Previous attempts to establish safe evacuation corridors have largely failed due to attacks by Russian forces, and there were few details on Wednesday’s new effort. But air raid sirens repeatedly went off in the capital and explosions could be heard there, raising tensions in the rattled city.

Thousands of people are thought to have been killed, both civilians and soldiers, in two weeks of fighting since President Vladimir Putin’s forces invaded. 

The UN estimates that more than two million people have fled the country, the biggest exodus of refugees in Europe since the end of the Second World War.

Here are some other developments:

  • Russia warns the West that it is working on broad response to sanctions that would be swift and felt in the most sensitive areas. READ MORE
  • The Pentagon has rejected Poland’s offer to give the United States its MiG-29 fighter jets for use by Ukraine in a rare public display of disharmony by Nato allies. READ MORE
  • EU agrees new sanctions against Russia over Ukraine invasion. READ MORE

Ukraine warns of risk of radiation leak at Chernobyl nuclear plant 

A child is wrapped in a blanket as Ukrainian refugees cross the border into Poland from Ukraine at the border crossing in Medyka, eastern Poland, on March 9, 2022. (Photo by LOUISA GOULIAMAKI/AFP via Getty Images)
A child is wrapped in a blanket as Ukrainian refugees cross the border into Poland from Ukraine at the border crossing in Medyka, eastern Poland, on March 9, 2022. (Photo by LOUISA GOULIAMAKI/AFP via Getty Images)

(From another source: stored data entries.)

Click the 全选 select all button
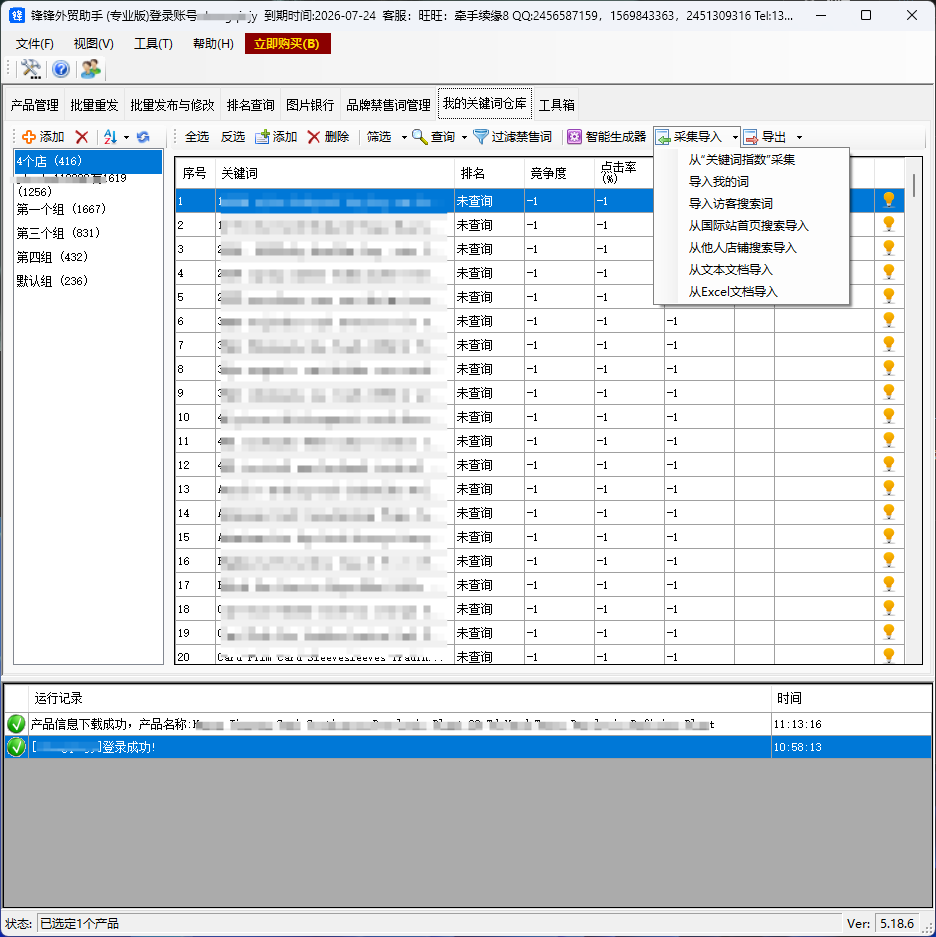 tap(197, 137)
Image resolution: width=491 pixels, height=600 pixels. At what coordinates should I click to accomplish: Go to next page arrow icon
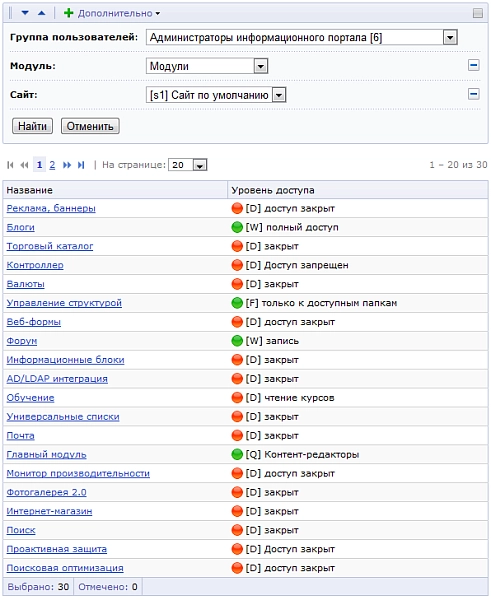click(x=67, y=165)
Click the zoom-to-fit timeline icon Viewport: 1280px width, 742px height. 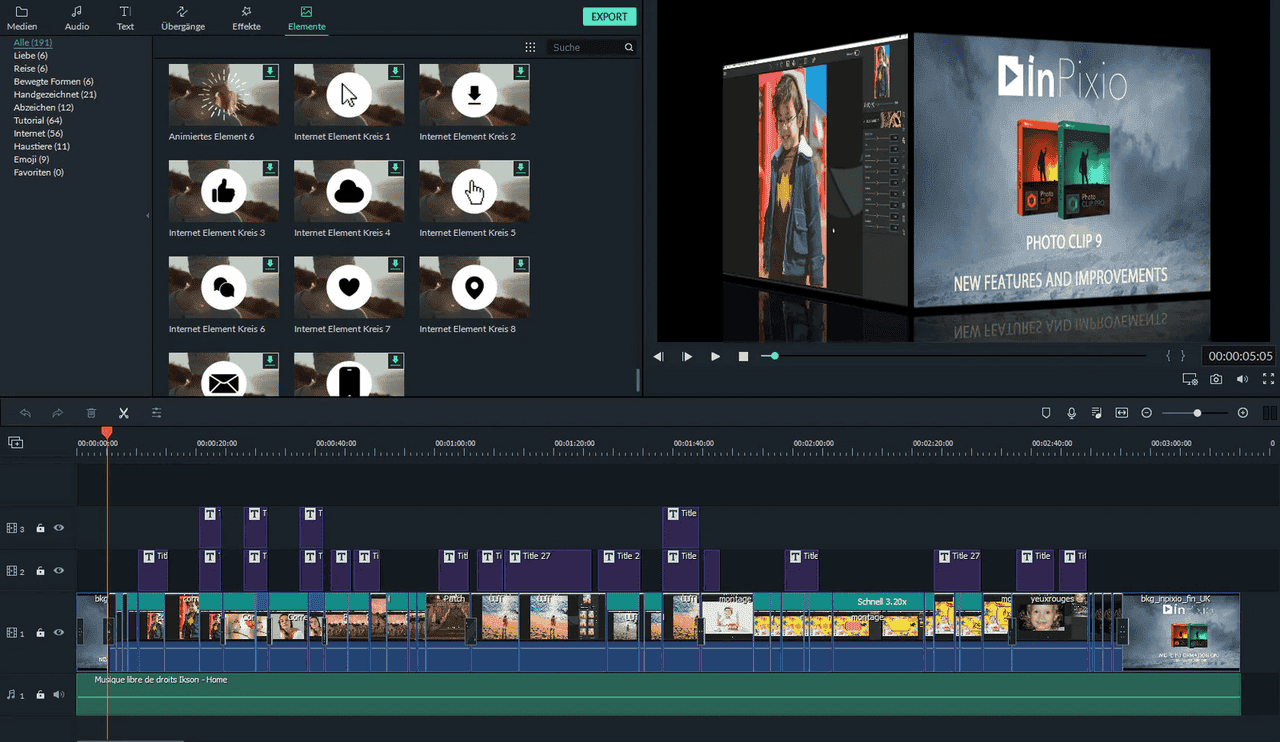point(1121,413)
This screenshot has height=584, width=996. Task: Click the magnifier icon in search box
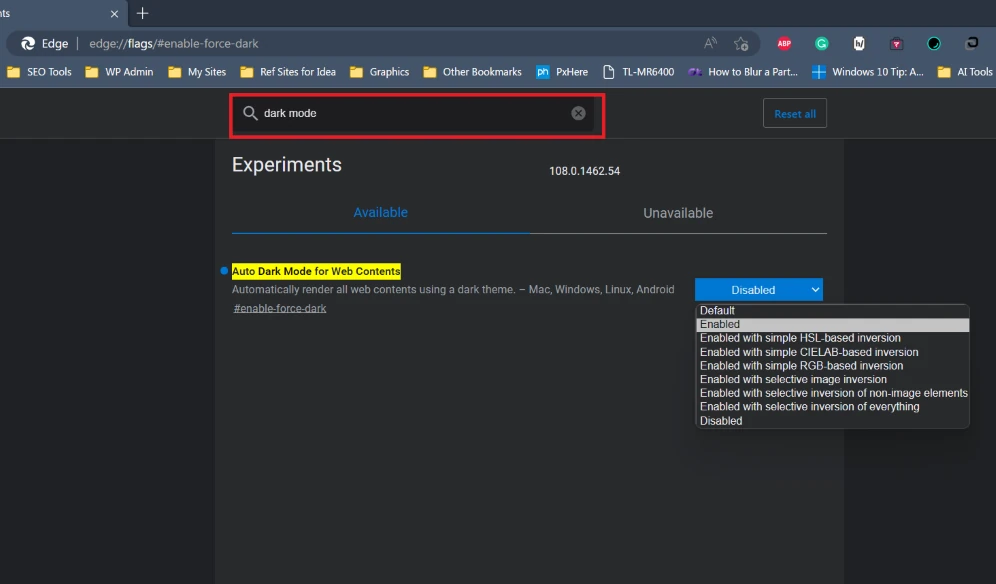click(x=250, y=113)
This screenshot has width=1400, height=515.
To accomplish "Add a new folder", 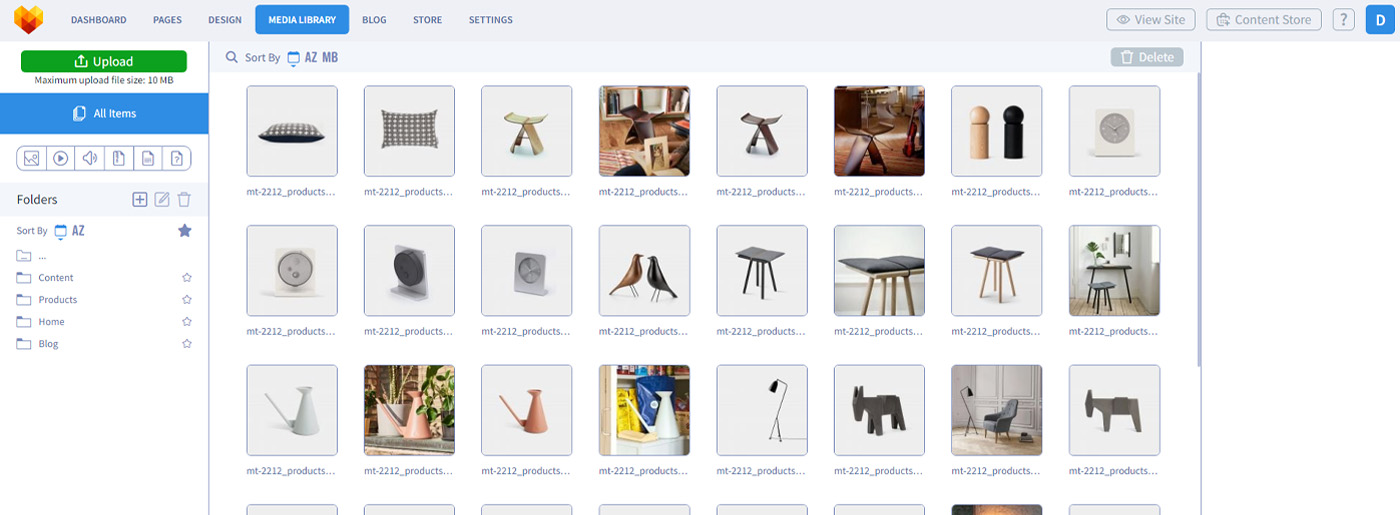I will pyautogui.click(x=140, y=200).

Ukraine appealed to Russia for a temporary ceasefire on Wednesday to allow repairs to be made to a power line to the Chernobyl nuclear power plant, warning that there could be a radiation leak if the electricity outage continued.

Ukraine’s state-run nuclear company Energoatom said fighting between Ukrainian and Russian forces made it impossible to immediately repair the high-voltage power line to the plant, which has been captured by Russian forces.

Energoatom said radioactive substances could be released if the plant cannot cool spent nuclear fuel, and Foreign Minister Dmytro Kuleba said reserve diesel generators can power the plant for only 48 hours.

"After that, cooling systems of the storage facility for spent nuclear fuel will stop, making radiation leaks imminent," Kuleba said on Twitter.

I call on the international community to urgently demand Russia to cease fire and allow repair units to restore power supply.

The UN nuclear watchdog said the loss of power does not have a critical impact on safety.

"Heat load of spent fuel storage pool and volume of cooling water at Chernobyl Nuclear Power Plant sufficient for effective heat removal without need for electrical supply," the IAEA said in a statement.

But Energoatom said there were about 20,000 spent fuel assemblies at Chernobyl that could not be kept cool during a power outage, and that their warming could lead to "the release of radioactive substances into the environment.

The radioactive cloud could be carried by wind to other regions of Ukraine, Belarus, Russia, and Europe, it said in a statement.

Without power, ventilation systems at the plant would also not be working, exposing staff to dangerous doses of radiation, it added.

On Tuesday, the IAEA had warned that the systems monitoring nuclear material at the radioactive waste facilities at Chernobyl had stopped transmitting data. 

The still-radioactive site of the world's worst nuclear disaster lies some 100 km (62 miles) from Kyiv.

Its fourth reactor exploded in April 1986 during a botched safety test, sending clouds of radiation billowing across much of Europe.